Algorithmic Audience in the Age of Artificial Intelligence employs a mix-methods approach to examine and interpret the algorithmic news consumption phenomenon from several inter-related perspectives, including tailored communication, customization, gatekeeping, agenda-resisting, and news literacy. Potential implications for an empowered or rather, (information-) cocooned public are explored. The research aims to illuminate the renewed relationship between media and audience and the effects on users of algorithmic processes.
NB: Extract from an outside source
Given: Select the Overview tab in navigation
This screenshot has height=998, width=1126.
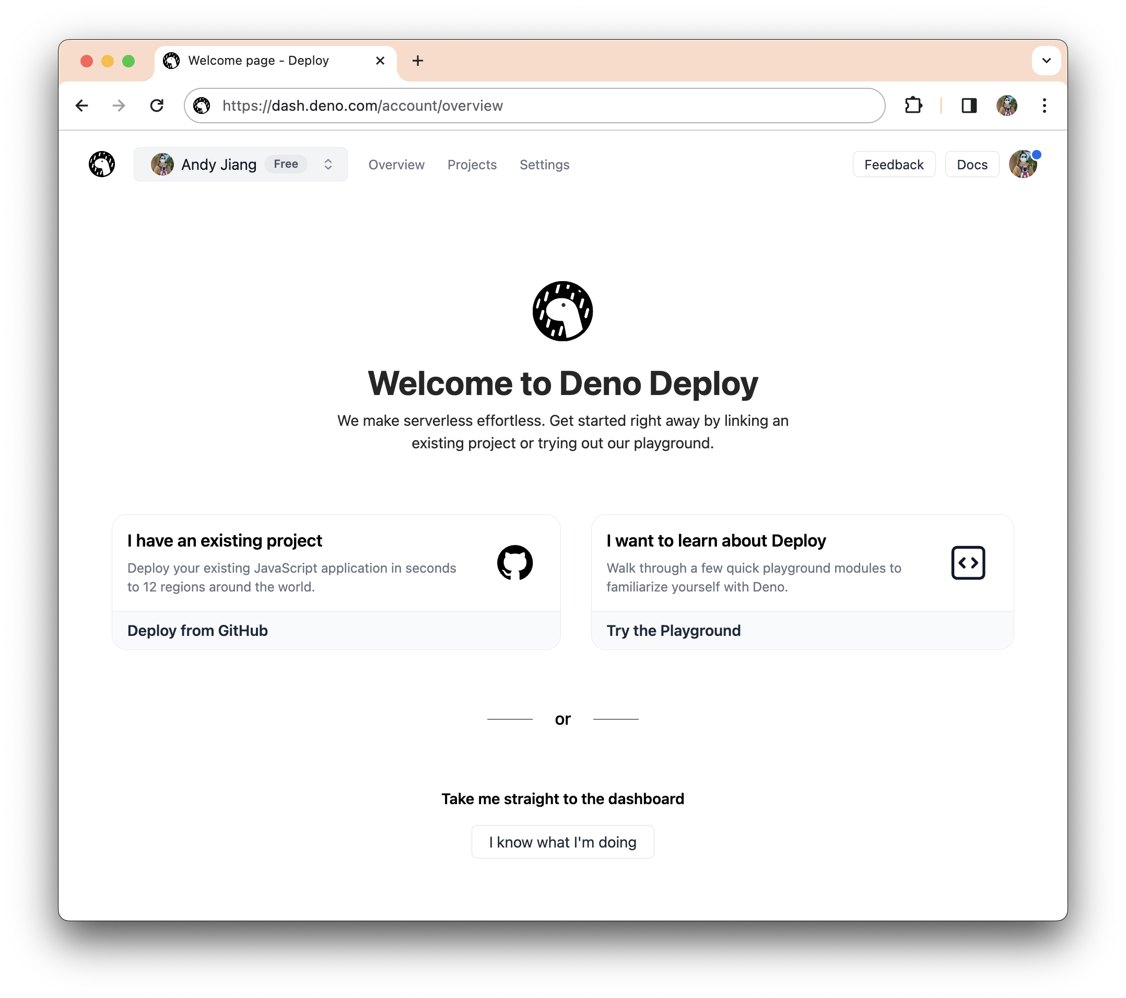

The aim of the book is multifaceted: (1) to describe the phenomenon of AI-based news recommendation; (2) to explore the use experience of consuming recommended news; (3) to analyze the effects that algorithmic news consumption has on the audiences; (4) to raise awareness of the impact of algorithmic news consumption; (5) to inform the public, technocrats, and policy makers of the effects of algorithmic news consumption; (6) to guide debate on ethical decision-making and possible policy change. Through an empirical investigation process, this volume examines algorithmic news consumption from a user perspective and dissects the complex effects caused by such consumption.
This book is suitable to be a primary text for undergraduate-level courses relating media literacy issues and graduate-level courses with a particular focus on audience analysis in the age of artificial intelligence. It can also serve as a supplemental text for a core course in media/communication studies, such as Introduction to Communication, Current Issues in Communication, Communication Theory, Communication Ethics, etc. Worldwide.